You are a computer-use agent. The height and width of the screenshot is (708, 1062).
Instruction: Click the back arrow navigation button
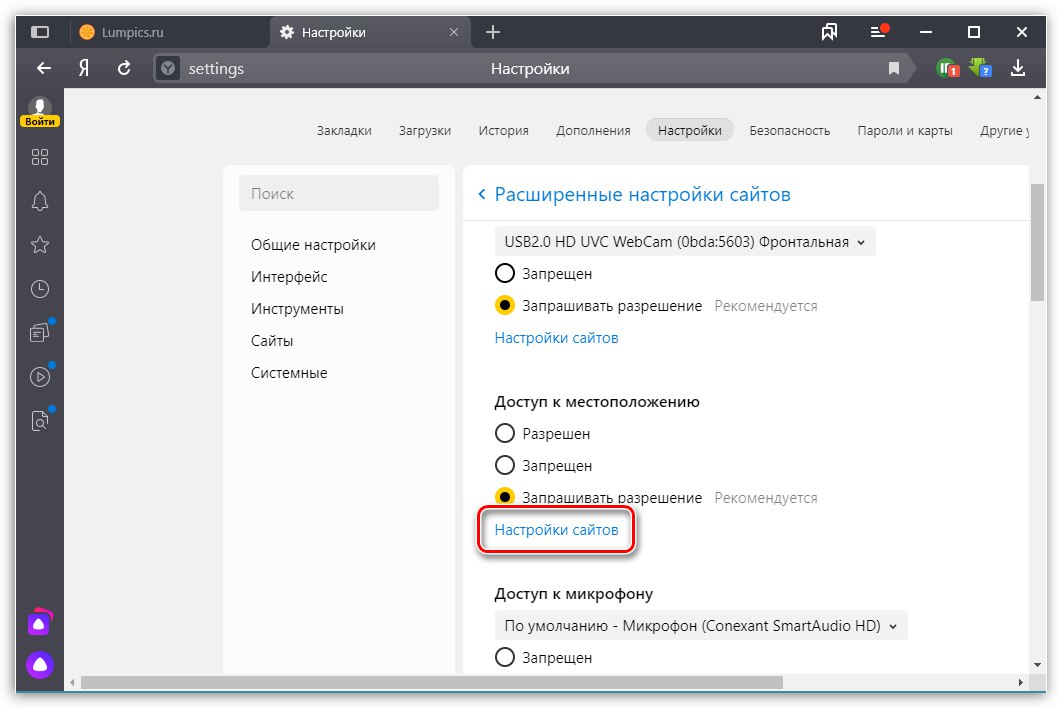pyautogui.click(x=43, y=68)

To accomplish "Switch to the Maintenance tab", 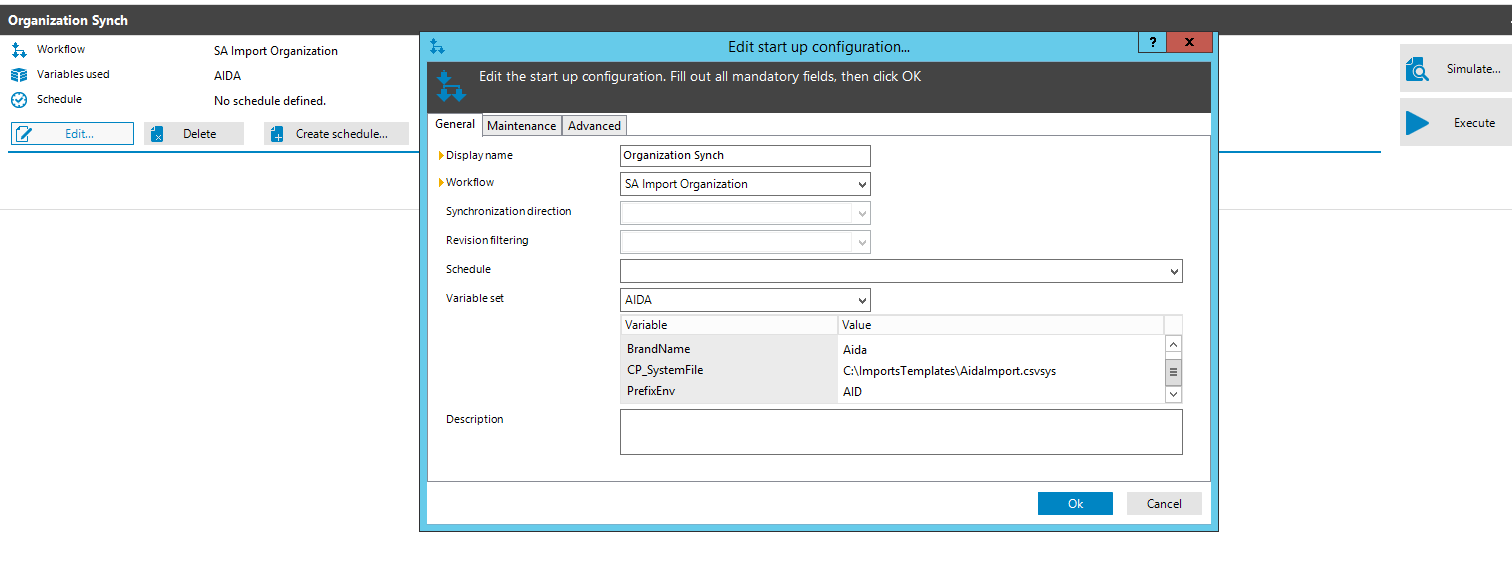I will (521, 126).
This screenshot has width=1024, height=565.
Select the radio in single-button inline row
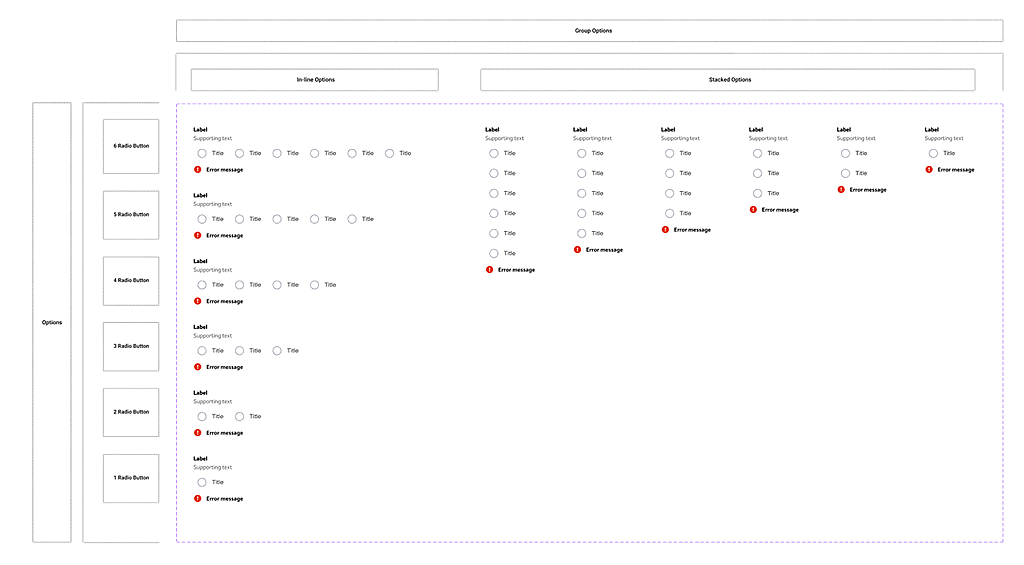point(202,482)
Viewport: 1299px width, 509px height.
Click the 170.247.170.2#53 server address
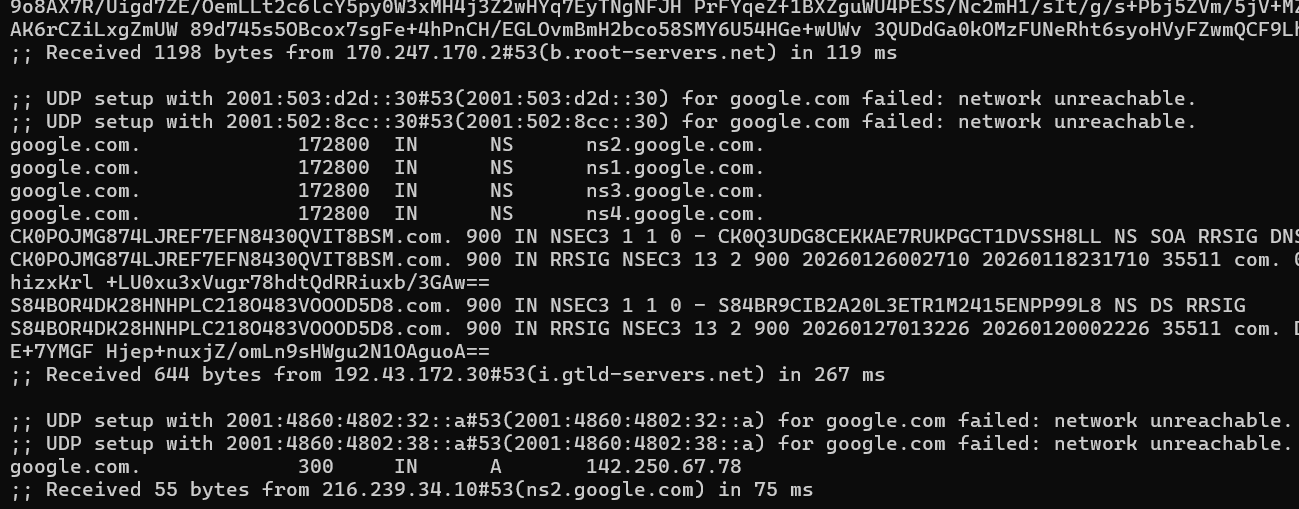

_____

▶ _What is needed_: Copy word for word the part of the items that opens with the line containing "This screenshot has width=1024, height=565." and closes with the end of the items. Leave the pictures out.

▶ _Task output_:
This screenshot has width=1024, height=565.
Select the radio in single-button inline row
point(202,482)
Viewport: 1299px width, 509px height.
Click the 170.247.170.2#53 server address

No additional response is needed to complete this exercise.